─── Raw data ───

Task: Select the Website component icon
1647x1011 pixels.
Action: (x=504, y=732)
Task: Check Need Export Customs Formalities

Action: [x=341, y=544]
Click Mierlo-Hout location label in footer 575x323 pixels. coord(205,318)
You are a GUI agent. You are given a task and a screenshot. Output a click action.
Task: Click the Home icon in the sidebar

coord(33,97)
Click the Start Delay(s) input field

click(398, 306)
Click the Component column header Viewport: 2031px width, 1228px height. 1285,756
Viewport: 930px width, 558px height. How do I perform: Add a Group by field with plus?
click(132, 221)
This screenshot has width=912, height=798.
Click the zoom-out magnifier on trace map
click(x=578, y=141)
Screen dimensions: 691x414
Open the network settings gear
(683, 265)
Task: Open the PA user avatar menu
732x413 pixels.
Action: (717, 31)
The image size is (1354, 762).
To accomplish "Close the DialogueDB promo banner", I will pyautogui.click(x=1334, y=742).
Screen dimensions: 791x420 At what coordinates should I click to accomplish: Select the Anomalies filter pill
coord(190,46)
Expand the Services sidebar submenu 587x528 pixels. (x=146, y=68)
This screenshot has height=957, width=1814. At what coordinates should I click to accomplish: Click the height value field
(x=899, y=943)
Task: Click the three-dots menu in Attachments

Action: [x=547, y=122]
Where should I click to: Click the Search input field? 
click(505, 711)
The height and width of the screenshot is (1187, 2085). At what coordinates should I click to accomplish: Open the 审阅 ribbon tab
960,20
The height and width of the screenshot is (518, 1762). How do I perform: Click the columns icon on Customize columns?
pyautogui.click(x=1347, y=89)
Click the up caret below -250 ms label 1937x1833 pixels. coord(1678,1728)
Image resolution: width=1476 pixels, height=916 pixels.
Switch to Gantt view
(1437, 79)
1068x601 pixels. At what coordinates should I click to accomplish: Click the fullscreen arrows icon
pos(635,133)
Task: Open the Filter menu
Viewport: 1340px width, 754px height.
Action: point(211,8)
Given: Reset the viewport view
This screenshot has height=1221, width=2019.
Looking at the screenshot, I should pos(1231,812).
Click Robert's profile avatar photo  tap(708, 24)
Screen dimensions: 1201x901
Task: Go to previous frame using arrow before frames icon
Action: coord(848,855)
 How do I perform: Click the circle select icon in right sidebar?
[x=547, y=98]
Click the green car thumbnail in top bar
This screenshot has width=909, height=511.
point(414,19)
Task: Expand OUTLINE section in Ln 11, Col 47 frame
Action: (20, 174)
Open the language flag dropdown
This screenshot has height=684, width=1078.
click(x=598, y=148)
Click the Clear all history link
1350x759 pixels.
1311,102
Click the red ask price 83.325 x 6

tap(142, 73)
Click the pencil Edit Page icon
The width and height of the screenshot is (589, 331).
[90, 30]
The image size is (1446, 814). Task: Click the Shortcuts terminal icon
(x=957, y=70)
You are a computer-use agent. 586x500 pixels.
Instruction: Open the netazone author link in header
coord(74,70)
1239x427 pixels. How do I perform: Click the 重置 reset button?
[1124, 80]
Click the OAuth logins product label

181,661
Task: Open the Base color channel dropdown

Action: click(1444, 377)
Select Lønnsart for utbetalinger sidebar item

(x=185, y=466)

───

== Task directions ==
Every record above needs to be restated exactly.

== Solution for this exercise ==
Task: Select the Website component icon
1647x1011 pixels.
Action: (x=504, y=732)
Task: Check Need Export Customs Formalities

Action: [x=341, y=544]
Click Mierlo-Hout location label in footer 575x323 pixels. coord(205,318)
You are a GUI agent. You are given a task and a screenshot. Output a click action.
Task: Click the Home icon in the sidebar

coord(33,97)
Click the Start Delay(s) input field

click(398, 306)
Click the Component column header Viewport: 2031px width, 1228px height. 1285,756
Viewport: 930px width, 558px height. How do I perform: Add a Group by field with plus?
click(132, 221)
This screenshot has width=912, height=798.
Click the zoom-out magnifier on trace map
click(x=578, y=141)
Screen dimensions: 691x414
Open the network settings gear
(683, 265)
Task: Open the PA user avatar menu
732x413 pixels.
Action: (717, 31)
The image size is (1354, 762).
To accomplish "Close the DialogueDB promo banner", I will pyautogui.click(x=1334, y=742).
Screen dimensions: 791x420 At what coordinates should I click to accomplish: Select the Anomalies filter pill
coord(190,46)
Expand the Services sidebar submenu 587x528 pixels. (x=146, y=68)
This screenshot has height=957, width=1814. At what coordinates should I click to accomplish: Click the height value field
(x=899, y=943)
Task: Click the three-dots menu in Attachments

Action: [x=547, y=122]
Where should I click to: Click the Search input field? 
click(505, 711)
The height and width of the screenshot is (1187, 2085). At what coordinates should I click to accomplish: Open the 审阅 ribbon tab
960,20
The height and width of the screenshot is (518, 1762). How do I perform: Click the columns icon on Customize columns?
pyautogui.click(x=1347, y=89)
Click the up caret below -250 ms label 1937x1833 pixels. coord(1678,1728)
Image resolution: width=1476 pixels, height=916 pixels.
Switch to Gantt view
(1437, 79)
1068x601 pixels. At what coordinates should I click to accomplish: Click the fullscreen arrows icon
pos(635,133)
Task: Open the Filter menu
Viewport: 1340px width, 754px height.
Action: point(211,8)
Given: Reset the viewport view
This screenshot has height=1221, width=2019.
Looking at the screenshot, I should pos(1231,812).
Click Robert's profile avatar photo  tap(708, 24)
Screen dimensions: 1201x901
Task: Go to previous frame using arrow before frames icon
Action: coord(848,855)
 How do I perform: Click the circle select icon in right sidebar?
[x=547, y=98]
Click the green car thumbnail in top bar
This screenshot has width=909, height=511.
point(414,19)
Task: Expand OUTLINE section in Ln 11, Col 47 frame
Action: (20, 174)
Open the language flag dropdown
This screenshot has height=684, width=1078.
click(x=598, y=148)
Click the Clear all history link
1350x759 pixels.
1311,102
Click the red ask price 83.325 x 6

tap(142, 73)
Click the pencil Edit Page icon
The width and height of the screenshot is (589, 331).
[90, 30]
The image size is (1446, 814). Task: Click the Shortcuts terminal icon
(x=957, y=70)
You are a computer-use agent. 586x500 pixels.
Instruction: Open the netazone author link in header
coord(74,70)
1239x427 pixels. How do I perform: Click the 重置 reset button?
[1124, 80]
Click the OAuth logins product label

181,661
Task: Open the Base color channel dropdown

Action: click(1444, 377)
Select Lønnsart for utbetalinger sidebar item

(x=185, y=466)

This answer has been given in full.